Local Peace Economy Glossary
A NOTE from the editors: This is a very short glossary of terms often used in the Peace Economy movement, starting with Economics. We love this definition by our ally and advisor Judy Wicks: “Economics is nothing more than human ingenuity organizing human labor to transform the natural world into new products for use by others. That process can be life-affirming, or can be degrading to those involved and to the planet itself.”
Banking and Investment Terms
Community: a feeling of fellowship with others, as a result of sharing common attitudes, activities, interests, and goals. In terms of banking, this is a bank that is usually locally owned and operated, serving the needs of local businesses, organizations, and families.
Cooperative: a business, farm, store, or other entity that is legally owned and run jointly by its members, who share the profits or benefits.
Corporate: Most banks whose signs and ads we see everywhere are huge, profit-driven financial institutions. The top 10 U.S. banks now hold $10.2 trillion in assets. These banks are not held accountable by local communities or the US government to reinvest in local businesses and make capital available for cooperatives and other locally-based non-profit organizations.
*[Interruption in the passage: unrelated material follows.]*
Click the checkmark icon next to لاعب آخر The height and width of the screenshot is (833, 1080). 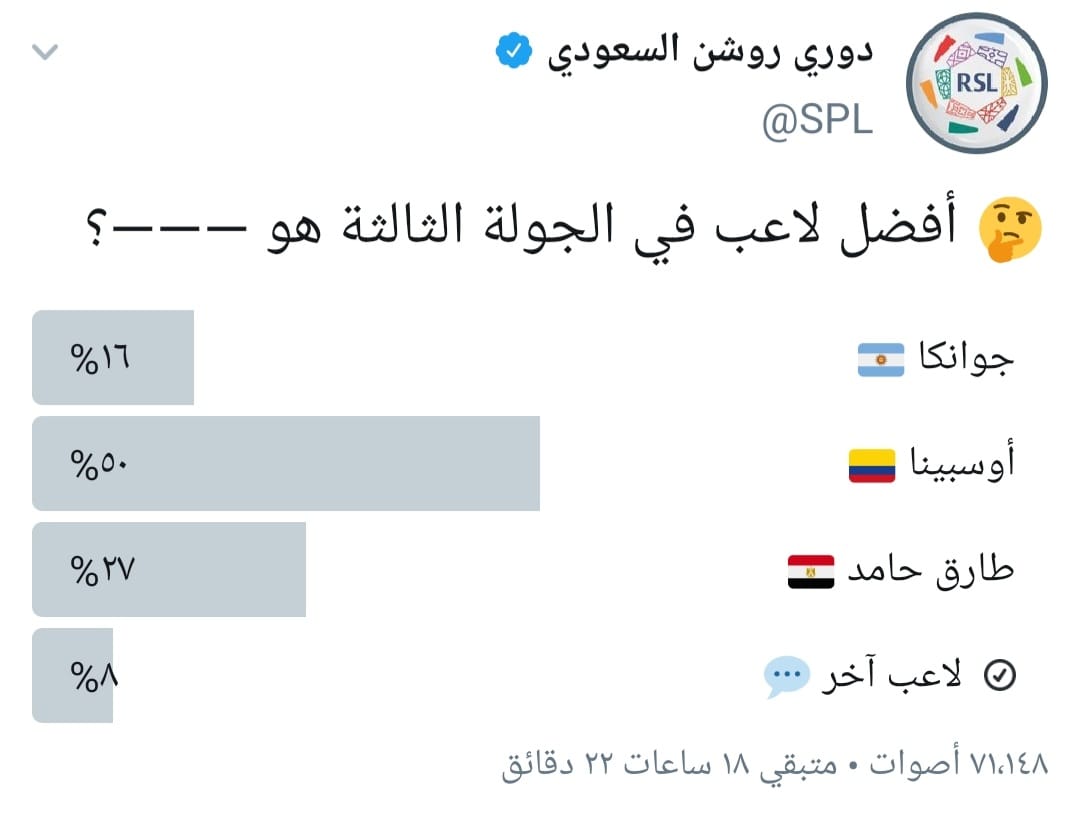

Divest-to-Invest: a process of moving your money, energy, and thoughts from somewhere and investing them in another place/practice. Best known in the movement to divest pension and university funds from fossil fuels, but can be applied to any withdrawal of funds, individual or organizational, from the global or corporate economy to invest in the local peace economy.
Public: a movement to create “network of state and local publicly-owned banks that create affordable credit, while providing a sustainable alternative to the current high-risk centralized private banking system”. Currently, the Bank of North Dakota is the only public bank in the U.S., but several municipalities are working on establishing their own.
Economic Systems
Barter Economy: a mode of trade where goods and services are exchanged, and reciprocity is expected.
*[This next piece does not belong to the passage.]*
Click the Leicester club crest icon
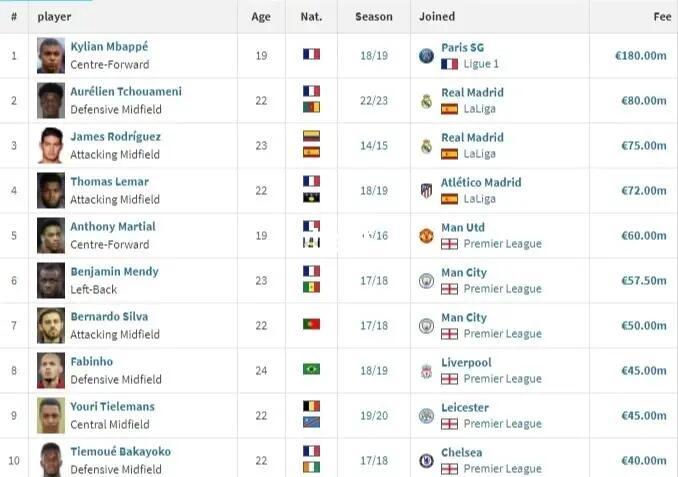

Gifting Economy: a mode of exchange that is without an agreement for immediate or future reward or reciprocation. Participants in a gifting economy give as much as they can and pass it on. Gifting is a sign of care and support, not an exchange.
Globalized Economy: an international exchange of goods and services. It is comprised of different economies in individual countries, each being interrelated with the other. Globalization involves trade across international borders and the selling of commodities in markets around the world, in highly speculative methods driven by profits to the 1%.
Green Economy: an economy that has its roots in political, social and economic developments that reduce the human ecological footprint, fostering sustainability. It should be noted that this form of economy has fallen under corporate control and a reductionist approach that has received criticism for not being sufficient to cope with the complexities of climate change and enviromental degradation, and sometimes leading to Greenwashing (see below).
Peace Economy: the cultural, social, spiritual, and economic models that cultivate a sense of respect and self-determination for all our communities. It is the relational, just way of managing our environments.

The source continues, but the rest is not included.